The tidal volume is approximately 500 ml.
Inspiratory Reserve Volume (IRV)
It is the additional volume of air a person can inspire by a forcible inspiration.
A person can inhale 2500 to 3000 ml of air over and above the tidal volume.
Expiratory Reserve Volume (ERV)
It is the additional volume of air a person can expire by a forcible expiration.
A person can expire 1000 to 1100 ml of air over and above the tidal volume.
Residual Volume (RV)
Even after a forcible expiration, some volume of air remains in the lungs which is called the residual volume.
About 1100 to 1200 ml air remains in the lungs.
Inspiratory Capacity (IC)
It is the volume of air which a person can inspire after normal expiration.
This includes tidal volume and inspiratory reserve volume (TV + IRV).
Expiratory Capacity (EC)
It is the total volume of air a person can expire after a normal inspiration.
This includes the tidal volume and expiratory reserve volume (TV + ERV).b
Functional Residual Capacity (FRC)
It is the volume of air which is left in the lungs after normal expiration.
It is the sum of expiratory reserve volume (ERV) and residual volume (RV).
Vital Capacity (VC)
It is the maximum volume of air a person can breathe in after a forced expiration.
This is the sum of expiratory reserve volume (ERV), tidal volume (TV) and inspiratory reserve volume (IRV).
Total Lung Capacity (TLC)
It is the amount of air in the lungs after maximum inspiration.
It is the sum of the vital capacity and the residual volume.
- Transport of Oxygen
- About 97% of oxygen is transported in the blood in the form of oxyhaemoglobin.
- Each haemoglobin molecule can combine with four oxygen molecules to form oxyhaemoglobin.
- Rest 3% is in the dissolved state in plasma.
- Factors such as H+ ion concentration, pO2, pCO2 and temperature interfere with the binding of oxygen with haemoglobin.
- Transport of Carbon Dioxide
- CO2 is carried by blood in three forms:
- As a simple solution: About 5–10% of CO2 of the total blood dissolves in plasma and is carried as a simple physical solution.
- As bicarbonate ions: CO2 diffuses into the blood and reacts with water to form carbonic acid.
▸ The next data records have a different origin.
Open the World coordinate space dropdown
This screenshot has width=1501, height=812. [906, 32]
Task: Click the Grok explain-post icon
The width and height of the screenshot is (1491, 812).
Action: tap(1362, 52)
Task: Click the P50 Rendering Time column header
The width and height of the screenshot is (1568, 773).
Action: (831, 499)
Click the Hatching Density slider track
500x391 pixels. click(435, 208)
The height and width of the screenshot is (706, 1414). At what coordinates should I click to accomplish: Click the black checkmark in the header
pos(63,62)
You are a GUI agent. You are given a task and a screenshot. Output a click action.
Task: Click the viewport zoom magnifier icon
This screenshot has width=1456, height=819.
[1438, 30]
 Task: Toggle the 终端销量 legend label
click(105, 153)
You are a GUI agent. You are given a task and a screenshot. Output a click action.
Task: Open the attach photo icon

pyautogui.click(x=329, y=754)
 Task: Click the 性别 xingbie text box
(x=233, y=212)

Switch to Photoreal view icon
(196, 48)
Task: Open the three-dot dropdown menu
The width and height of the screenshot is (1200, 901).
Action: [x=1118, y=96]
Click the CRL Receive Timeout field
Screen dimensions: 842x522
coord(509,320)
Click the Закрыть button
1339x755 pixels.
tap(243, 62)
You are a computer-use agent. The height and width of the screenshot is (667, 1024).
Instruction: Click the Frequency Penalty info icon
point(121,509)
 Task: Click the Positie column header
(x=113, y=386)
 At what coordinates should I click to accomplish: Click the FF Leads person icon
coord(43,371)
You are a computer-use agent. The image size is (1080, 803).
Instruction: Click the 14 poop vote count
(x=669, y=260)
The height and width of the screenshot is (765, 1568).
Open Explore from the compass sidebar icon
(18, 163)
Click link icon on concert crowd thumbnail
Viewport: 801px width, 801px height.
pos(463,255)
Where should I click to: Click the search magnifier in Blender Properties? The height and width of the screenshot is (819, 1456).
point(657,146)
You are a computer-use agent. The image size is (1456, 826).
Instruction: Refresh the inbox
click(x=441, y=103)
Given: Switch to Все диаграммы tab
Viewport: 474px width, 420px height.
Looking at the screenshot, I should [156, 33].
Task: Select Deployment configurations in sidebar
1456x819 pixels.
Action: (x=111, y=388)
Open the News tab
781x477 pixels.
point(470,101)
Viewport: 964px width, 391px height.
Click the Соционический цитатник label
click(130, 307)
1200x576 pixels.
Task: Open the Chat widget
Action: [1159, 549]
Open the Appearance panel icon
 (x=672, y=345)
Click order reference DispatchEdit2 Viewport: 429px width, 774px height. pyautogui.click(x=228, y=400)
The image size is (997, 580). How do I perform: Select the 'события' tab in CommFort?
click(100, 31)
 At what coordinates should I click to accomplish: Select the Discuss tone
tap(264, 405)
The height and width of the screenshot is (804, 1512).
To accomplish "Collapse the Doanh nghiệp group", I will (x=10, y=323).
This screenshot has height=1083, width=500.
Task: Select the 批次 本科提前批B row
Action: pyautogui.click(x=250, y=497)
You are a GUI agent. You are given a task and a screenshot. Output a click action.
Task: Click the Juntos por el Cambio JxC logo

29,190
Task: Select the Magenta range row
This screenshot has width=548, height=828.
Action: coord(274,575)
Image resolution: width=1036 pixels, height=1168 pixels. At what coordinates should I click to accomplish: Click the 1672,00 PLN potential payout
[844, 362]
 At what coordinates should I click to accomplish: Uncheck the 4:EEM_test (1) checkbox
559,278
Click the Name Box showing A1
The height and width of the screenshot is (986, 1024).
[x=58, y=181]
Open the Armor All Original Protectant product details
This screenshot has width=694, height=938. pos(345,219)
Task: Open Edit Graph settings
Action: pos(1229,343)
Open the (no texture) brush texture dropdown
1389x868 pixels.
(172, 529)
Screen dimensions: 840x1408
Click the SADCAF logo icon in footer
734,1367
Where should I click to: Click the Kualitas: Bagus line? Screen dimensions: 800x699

Carbonic acid dissociates into bicarbonate HCO3- and H+ ions. These bicarbonate ions are carried by the plasma.
- As carbamino-haemoglobin: CO2 combines loosely with the globin part of the reduced haemoglobin to form carbamino-haemoglobin. When pO2 is high and pCO2 is low in alveoli, CO2 dissociates from carbamino-haemoglobin; hence, CO2 bound to haemoglobin is released in the alveoli.
- Regulation of Respiration
- The respiratory rhythm centre present in the medulla oblongata is responsible for the regulation of respiratory rhythm.
- The pneumotaxic centre present in the pons regulates or moderates the functions of the respiratory rhythm centre.
- A chemosensitive area is located adjacent to the rhythm centre and is highly sensitive to CO2 and hydrogen ions.